We commend Caricom for its swift and sharp response to Venezuela’s grab for Guyana’s territory as that country insists on misinterpreting the 1966 Geneva Agreement to its advantage.
Last Thursday’s televised decree by Venezuelan strongman Nicolas Maduro was an outrage requiring a clear response from a united Caricom. Although still recovering from Saturday’s angioplasty procedure, Prime Minister Dr Keith Rowley responded to the urgent call from Guyana’s president, Irfaan Ali, by convening yesterday’s emergency meeting of Caricom leaders. As incoming Caricom chairperson, the hot potato of an aggressive Venezuela has fallen to Dr Rowley to unite the regional bloc around Guyana notwithstanding its division on Maduro.
Maduro’s announcement that he had signed a presidential decree laying down Venezuela’s maritime and territorial boundaries to protect its claim of jurisdictional rights in the Essequibo was a boldfaced annexation of territory that has belonged to Guyana since the 1899 Arbitral Award which established the current boundaries. The fact that Venezuela has since recanted its agreement while seeking to overturn it is not to be countenanced.

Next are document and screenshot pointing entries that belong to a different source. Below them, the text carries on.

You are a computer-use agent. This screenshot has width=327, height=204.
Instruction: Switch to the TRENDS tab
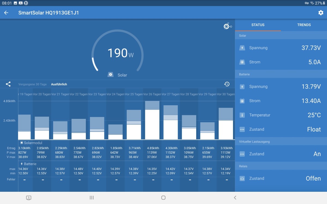[x=304, y=25]
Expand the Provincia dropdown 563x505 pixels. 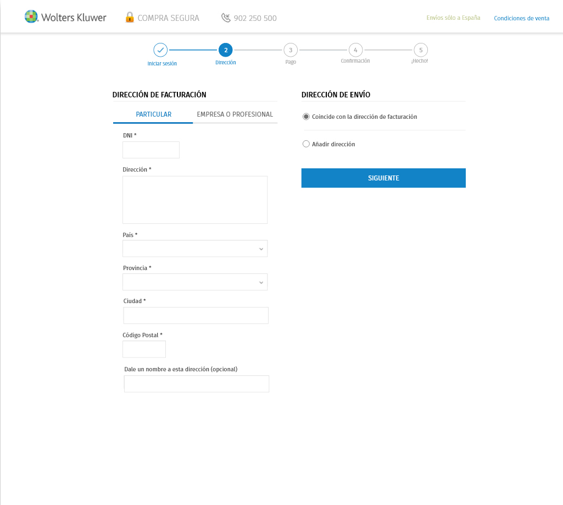click(x=195, y=282)
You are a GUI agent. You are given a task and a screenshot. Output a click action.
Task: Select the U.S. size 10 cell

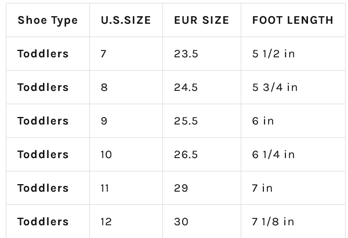(x=126, y=155)

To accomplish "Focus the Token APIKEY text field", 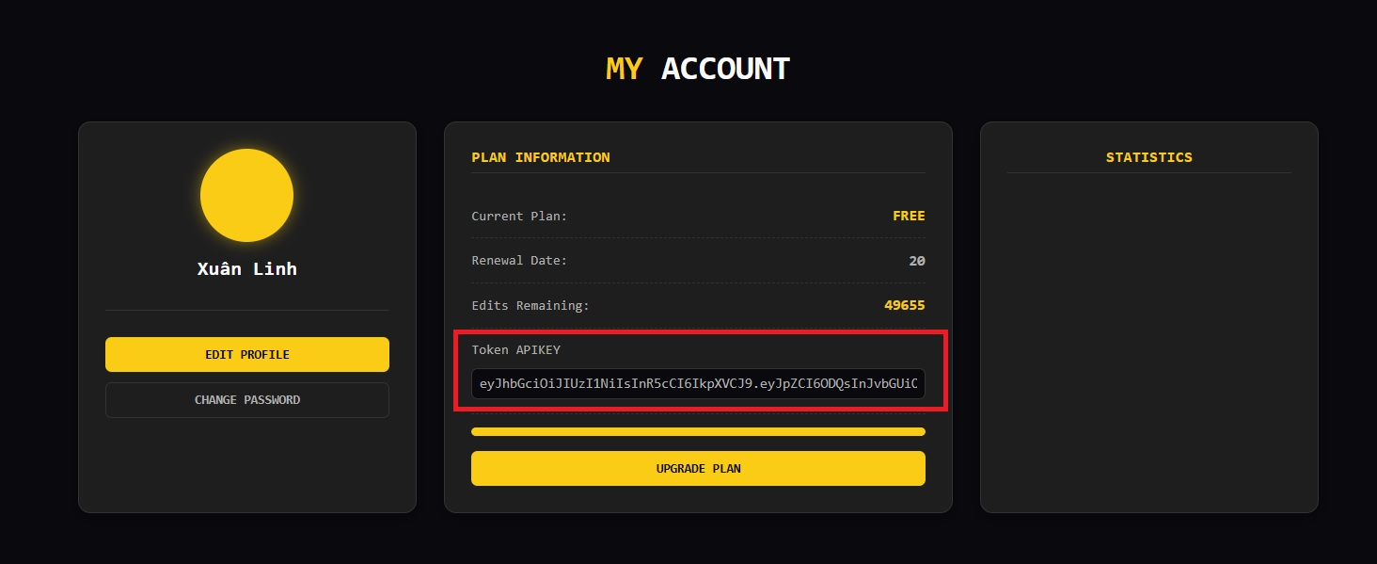I will [x=698, y=384].
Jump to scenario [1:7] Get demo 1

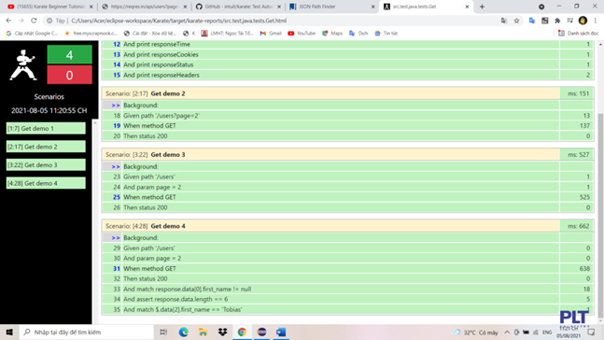pos(46,128)
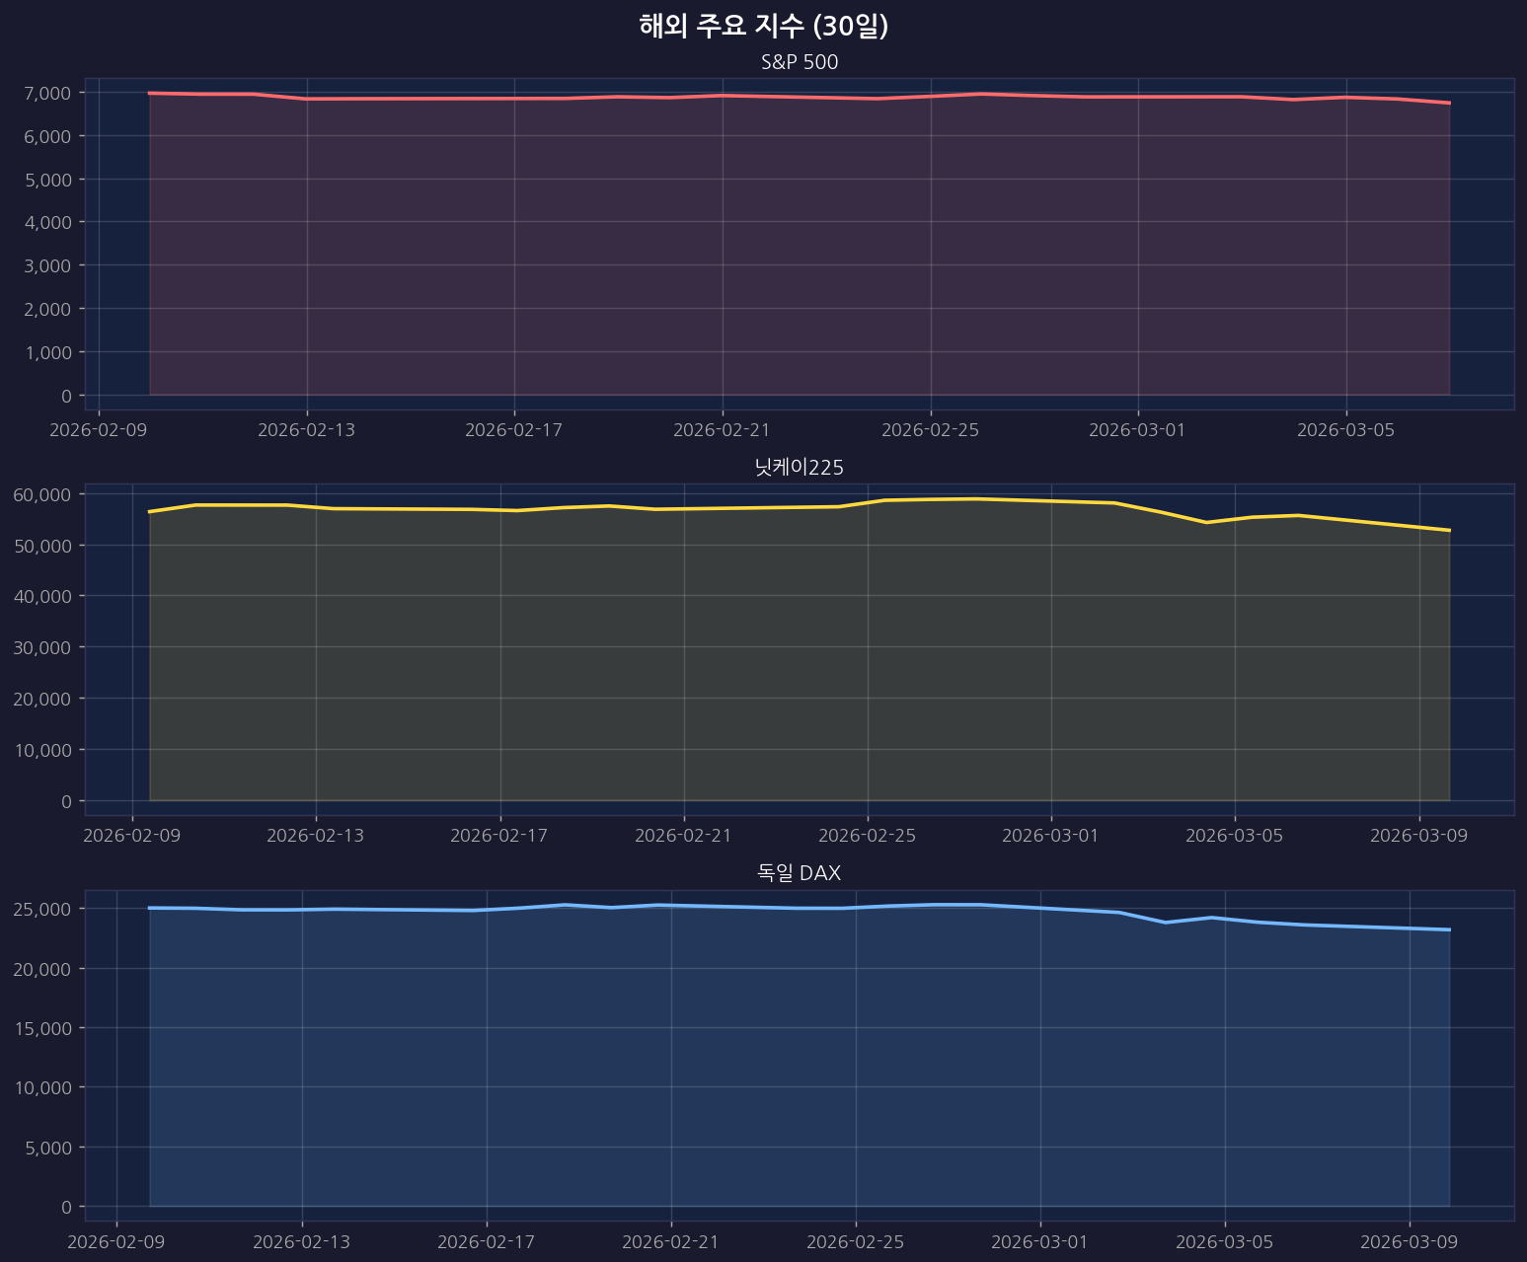Image resolution: width=1527 pixels, height=1262 pixels.
Task: Click 2026-02-13 date on S&P 500 axis
Action: click(x=306, y=430)
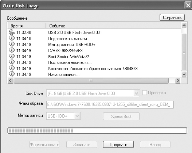192x153 pixels.
Task: Click info icon beside Boot Sector entry
Action: pos(12,56)
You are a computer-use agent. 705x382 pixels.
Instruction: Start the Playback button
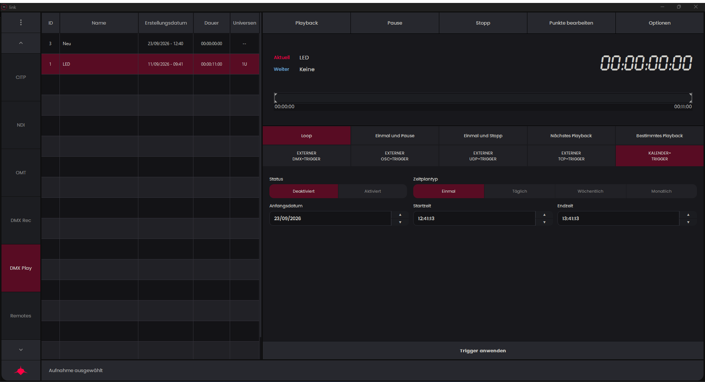306,23
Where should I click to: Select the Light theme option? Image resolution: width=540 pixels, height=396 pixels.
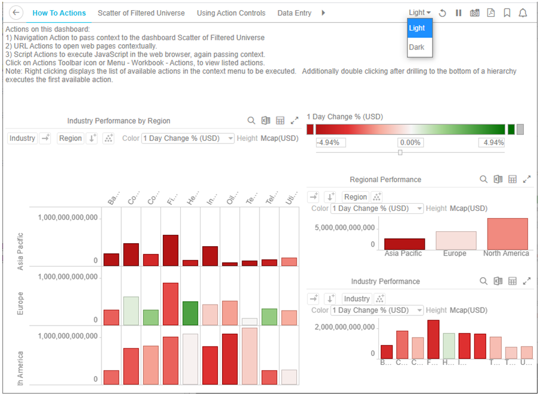418,27
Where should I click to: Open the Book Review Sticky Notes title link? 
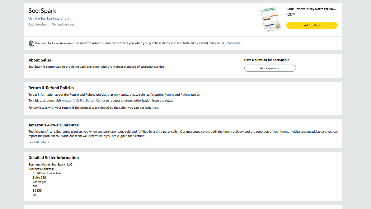point(311,9)
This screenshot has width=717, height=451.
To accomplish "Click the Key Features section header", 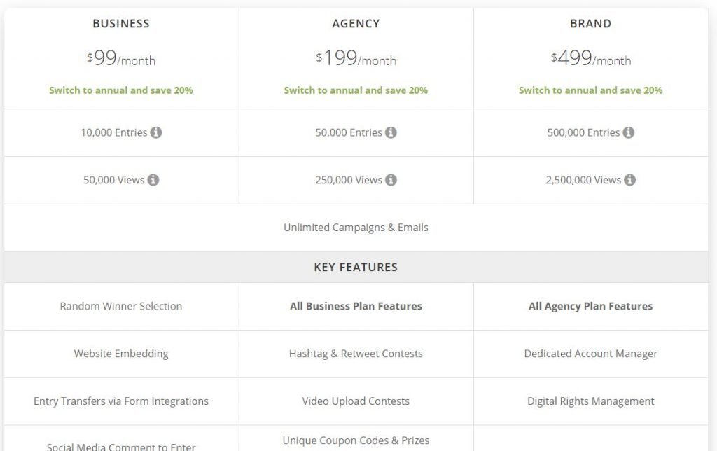I will pyautogui.click(x=356, y=267).
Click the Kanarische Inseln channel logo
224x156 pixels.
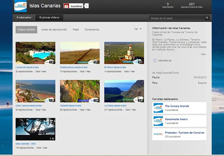point(158,121)
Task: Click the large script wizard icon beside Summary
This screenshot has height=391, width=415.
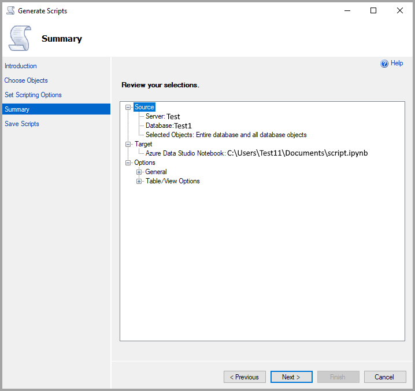Action: tap(19, 39)
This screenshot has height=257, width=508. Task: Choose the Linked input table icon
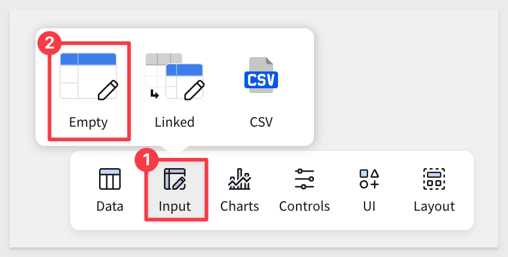tap(175, 76)
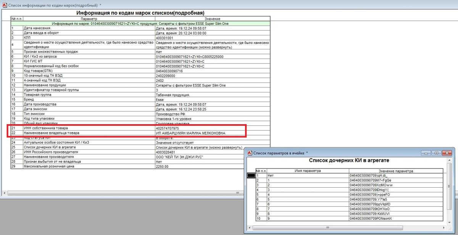
Task: Click the black row marker beside row 1
Action: coord(251,175)
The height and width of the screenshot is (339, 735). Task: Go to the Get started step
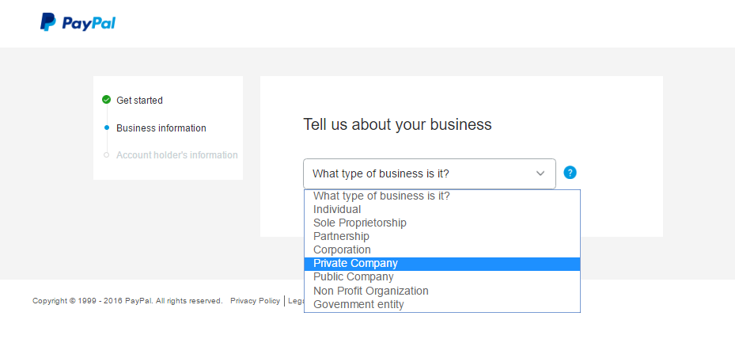(139, 100)
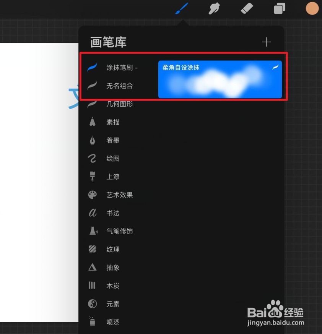
Task: Select the Paint brush tool in top toolbar
Action: coord(181,8)
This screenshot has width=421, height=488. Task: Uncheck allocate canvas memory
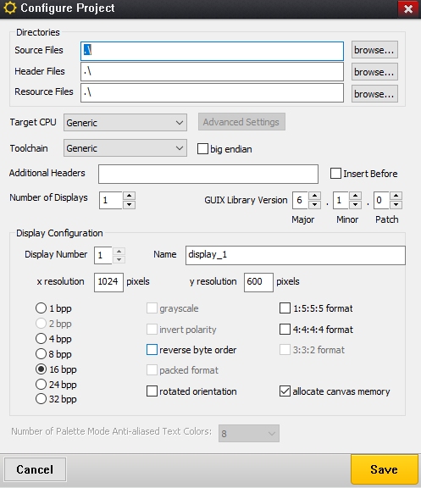(285, 391)
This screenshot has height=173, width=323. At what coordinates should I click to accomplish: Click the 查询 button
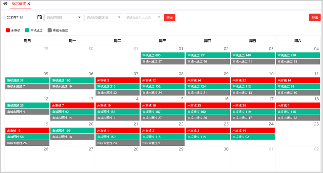point(169,18)
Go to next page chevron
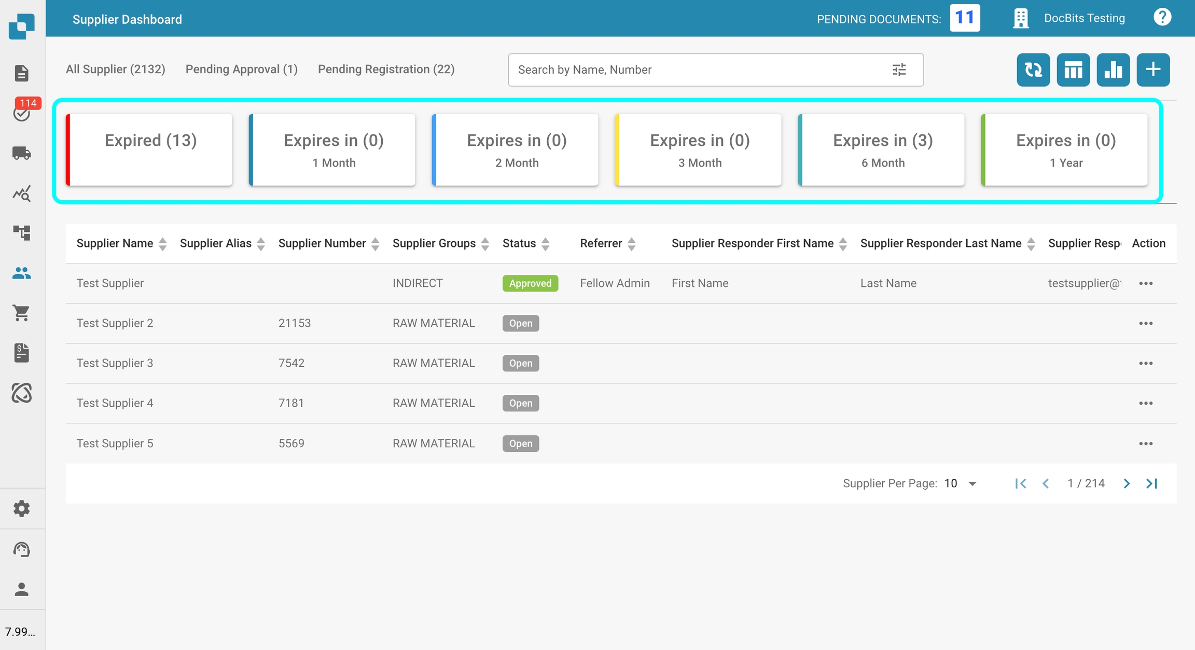The height and width of the screenshot is (650, 1195). [1126, 483]
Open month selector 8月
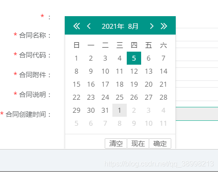This screenshot has height=172, width=218. [x=133, y=26]
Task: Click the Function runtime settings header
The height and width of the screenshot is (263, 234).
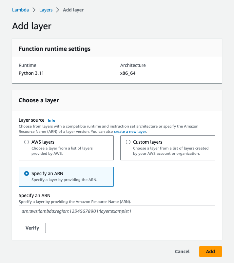Action: click(54, 49)
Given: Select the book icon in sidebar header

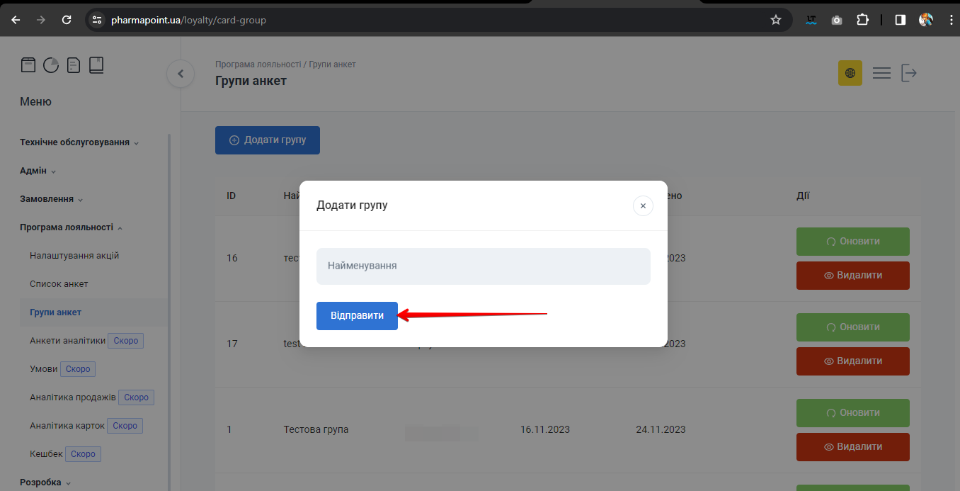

With dictatorial flair, Maduro told Venezuelans that having signed the decree he had created the “Venezuelan Atlantic Façade territory”. “It is approved, please proceed with implementation,” he said, as if he could just wave away Guyana’s territorial rights with bombast.
As Guyana has repeatedly asserted, the territory being claimed by Venezuela is not disputed territory. It was awarded to Guyana in an arbitration process agreed to by Venezuela and the United Kingdom, which then owned Guyana.
Maduro’s rejection of last month’s ruling by the International Court of Justice (ICJ) affirming its jurisdiction to rule on Guyana’s unilateral suit challenging Venezuela’s territorial belligerence is sheer bullying. Further, its refusal to participate in the action before the ICJ and its insistence that the 1899 agreement had been overturned by the Geneva Agreement of 1966 is, to put it mildly, bogus.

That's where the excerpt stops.